Franco Alfano

Franco Alfano ( born March 8, 1876 in Posillipo, near Naples, † October 27, 1954 in San Remo ) was an Italian composer of the late verismo. His best known work is the opera Risurrezione ( resurrection, according to Tolstoy's novel ).

Life

Alfano studied piano privately with Alessandro Longo (1864-1945) in Naples, then went to the local Conservatorio di San Pietro a Majella, where he studied harmony and composition with Camillo de Nardis (1857-1951) and Paolo Serrao (1830-1907). From 1895 he studied composition with Hans Sitt ( 1850-1922 ) and Salomon Jadassohn ( 1831-1902 ) at the Conservatory in Leipzig. In Leipzig he met his idol Edvard Grieg and composed several piano and orchestral works.

In 1896 he began a career as a pianist in Berlin. There he also composed a first opera Miranda, which remained unpublished until today, to a libretto by Antonio Fogazzaro. His second opera, La Fonte di Enschir ( libretto by Luigi Illica ), not accepted by the publisher Ricordi, was premiered in 1898 in Breslau as the source of Enschir without success. In 1900 he wrote in Paris ballets for the Folies Bergère. A short time later he went to Moscow, where he composed his most famous opera Risurrezione (after Tolstoy's novel Resurrection). With the premiere of this opera on 30 November 1904 in Turin Alfano was shot to fame; the opera began a world-wide success through numerous opera houses ( up to a performance in New York 1977).

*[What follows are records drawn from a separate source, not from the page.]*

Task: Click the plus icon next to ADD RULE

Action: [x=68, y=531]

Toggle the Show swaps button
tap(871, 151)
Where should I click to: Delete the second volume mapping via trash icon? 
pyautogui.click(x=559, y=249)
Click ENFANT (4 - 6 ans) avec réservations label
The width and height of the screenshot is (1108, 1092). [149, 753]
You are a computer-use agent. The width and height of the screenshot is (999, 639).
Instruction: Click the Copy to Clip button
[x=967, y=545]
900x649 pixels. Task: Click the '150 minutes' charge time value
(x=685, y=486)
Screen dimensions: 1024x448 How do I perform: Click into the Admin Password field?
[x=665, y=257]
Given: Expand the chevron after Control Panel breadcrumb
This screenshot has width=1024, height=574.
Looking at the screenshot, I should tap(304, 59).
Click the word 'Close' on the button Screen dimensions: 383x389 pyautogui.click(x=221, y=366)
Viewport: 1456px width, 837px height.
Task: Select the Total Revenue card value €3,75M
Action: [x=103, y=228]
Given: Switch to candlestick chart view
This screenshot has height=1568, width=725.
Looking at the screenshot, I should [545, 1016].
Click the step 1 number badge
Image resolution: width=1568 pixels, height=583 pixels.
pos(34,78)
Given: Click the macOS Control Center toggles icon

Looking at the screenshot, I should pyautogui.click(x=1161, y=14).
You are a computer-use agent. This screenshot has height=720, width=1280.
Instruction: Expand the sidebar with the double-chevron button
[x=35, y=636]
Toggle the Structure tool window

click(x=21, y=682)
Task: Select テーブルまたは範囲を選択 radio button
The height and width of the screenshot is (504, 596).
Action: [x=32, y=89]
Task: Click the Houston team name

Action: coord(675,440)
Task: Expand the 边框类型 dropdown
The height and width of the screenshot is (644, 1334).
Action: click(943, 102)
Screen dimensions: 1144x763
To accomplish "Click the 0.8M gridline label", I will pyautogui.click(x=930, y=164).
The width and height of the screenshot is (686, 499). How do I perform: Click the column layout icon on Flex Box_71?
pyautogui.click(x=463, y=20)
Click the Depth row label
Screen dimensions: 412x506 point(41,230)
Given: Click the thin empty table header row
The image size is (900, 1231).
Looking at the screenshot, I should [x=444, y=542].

1914 Alfano went back to Italy. There he held various professorships in composition (eg since 1918 in Bologna) and held important posts of Italian musical life: 1923 to 1939 he was director of the Conservatorio Giuseppe Verdi in Turin, from 1940 to 1942 director of the Teatro Massimo in Palermo, 1942-1947 opera director the Accademia Nazionale di Santa Cecilia in Rome, and from 1947 to 1950 director of the Conservatorio Rossini in Pesaro.

In addition to these activities continue Alfano composed numerous operas were premiered at the major opera houses of Italy.

After Giacomo Puccini in 1924 his opera Turandot left unfinished, suggested a friend of Puccini conductor Arturo Toscanini Alfano prior to the completion of the final, which has so far existed only sketches. The actual premiere of the opera ended Toscanini still with silence in remembrance of the place, had to stop at the Puccini composition. In the following performances by Toscanini a radically shortened version of the composed by Alfano finale was played. In this shortened form of the work went - despite some criticism of the dramatic structure of the finale, and quality and gesture of the music - around the world and is expected to be up today Alfano most played composition. Alfano finale, however, was always listed completely. Many critics saw it as a vindication, because the final as compared to the abridged version won in dramatic effect and musical unity.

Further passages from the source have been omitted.